Vacina de Oxford: coágulos ocorrem mais em mulheres, aponta Reino Unido

Entre 22,6 milhões de doses aplicadas, foram registrados 242 casos no Reino Unido; imunizante também é aplicado no Brasil

Reuters
Vacina desenvolvida pela AstraZeneca é produzida pela Fiocruz no Brasil

Vacina desenvolvida pela AstraZeneca é produzida pela Fiocruz no Brasil

Rob Engelaar / EFE - EPA - 6.4.2021

A MHRA (Agência Reguladora de Medicamentos e Produtos para a Saúde do Reino Unido) afirmou nesta quinta-feira (6) que há evidências de que coágulos ligados à vacina de Oxford ocorreram mais em mulheres do que em homens, acrescentando que a diferença na incidência é pequena.

As autoridades britânicas haviam dito anteriormente que a incidência dos coágulos estava ligada à idade e que uma ligação com o sexo não havia sido estabelecida, observando que mais mulheres foram vacinadas do que homens.

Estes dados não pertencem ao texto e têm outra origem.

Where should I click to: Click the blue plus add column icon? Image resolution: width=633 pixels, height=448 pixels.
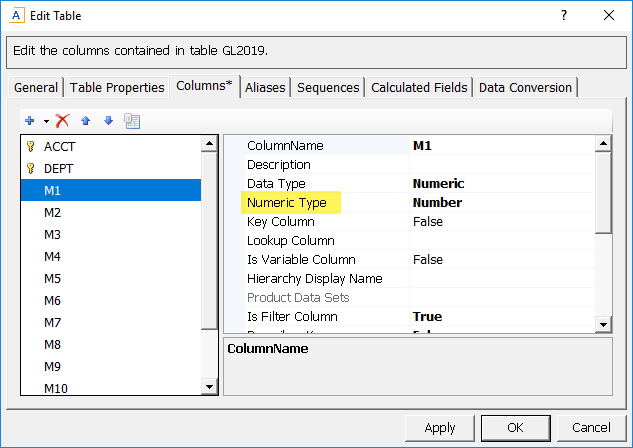pos(30,121)
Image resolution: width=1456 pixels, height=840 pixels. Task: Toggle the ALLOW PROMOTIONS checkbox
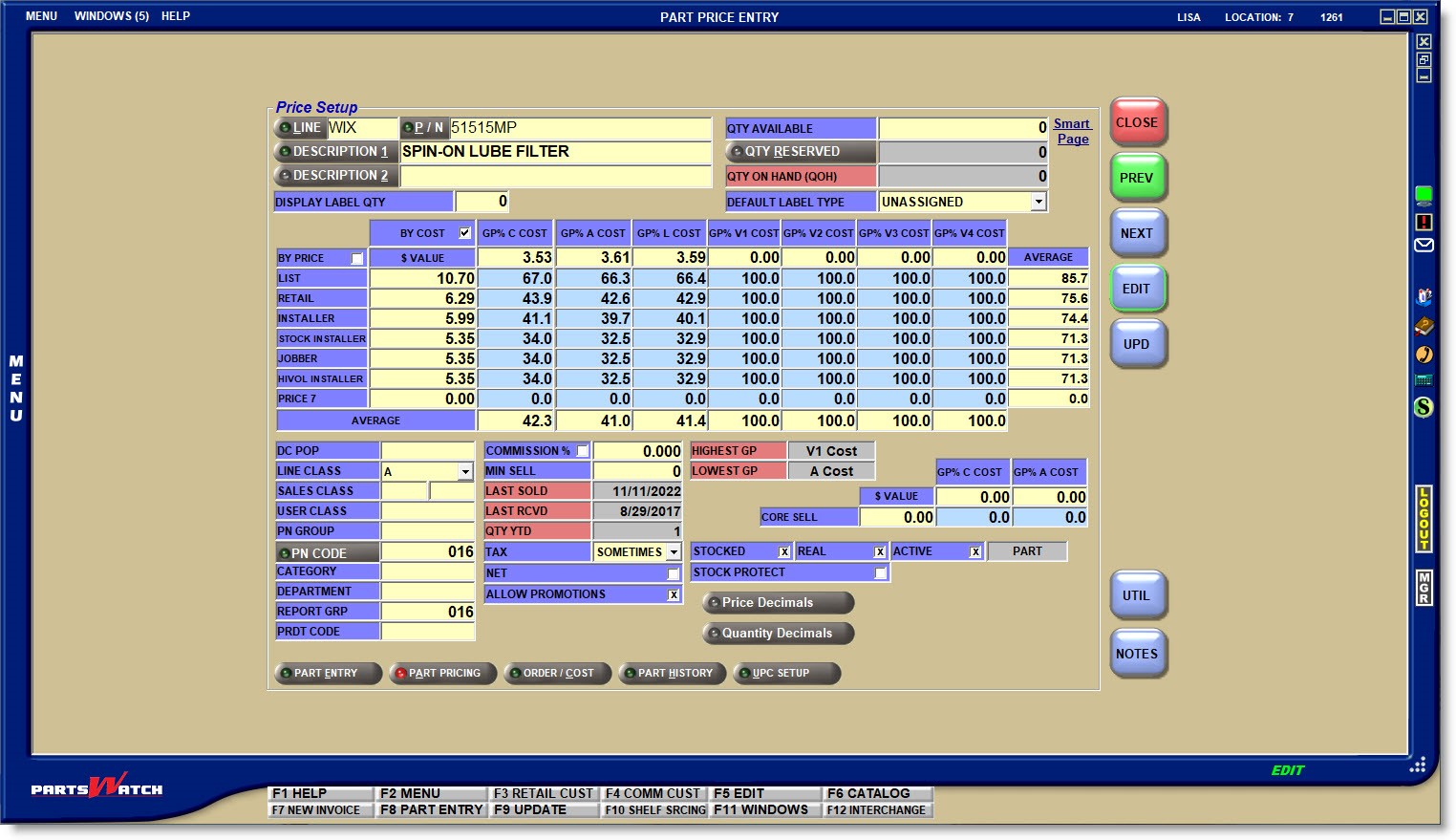click(674, 594)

"Existem agora algumas evidências de que a taxa de incidência relatada é maior em mulheres em comparação com os homens, embora isso não seja visto em todas as faixas etárias e a diferença continue pequena", disse a MHRA em suas atualizações semanais.

A vacina de Oxford foi minuciosamente examinada quanto à questão dos coágulos muito raros, com maior incidência em pessoas mais jovens. Alguns países, incluindo a Grã-Bretanha, recomendam que apenas pessoas com mais de uma certa idade tenham a chance.

Nos últimos dados semanais, a MHRA disse que a incidência de casos de coágulos raros e baixos níveis de plaquetas foi de 10,5 por milhão de doses, em comparação com 9,3 por milhão na semana passada.

Ocorreram 242 casos de coágulos, dos quais 6 ocorreram após a segunda dose. Até 28 de abril, foram 22,6 milhões de primeiras doses da vacina de Oxford administradas na Grã-Bretanha, com 5,9 milhões de segundas doses.

"Os benefícios da vacina superam os riscos na maioria das pessoas", afirmou a MHRA.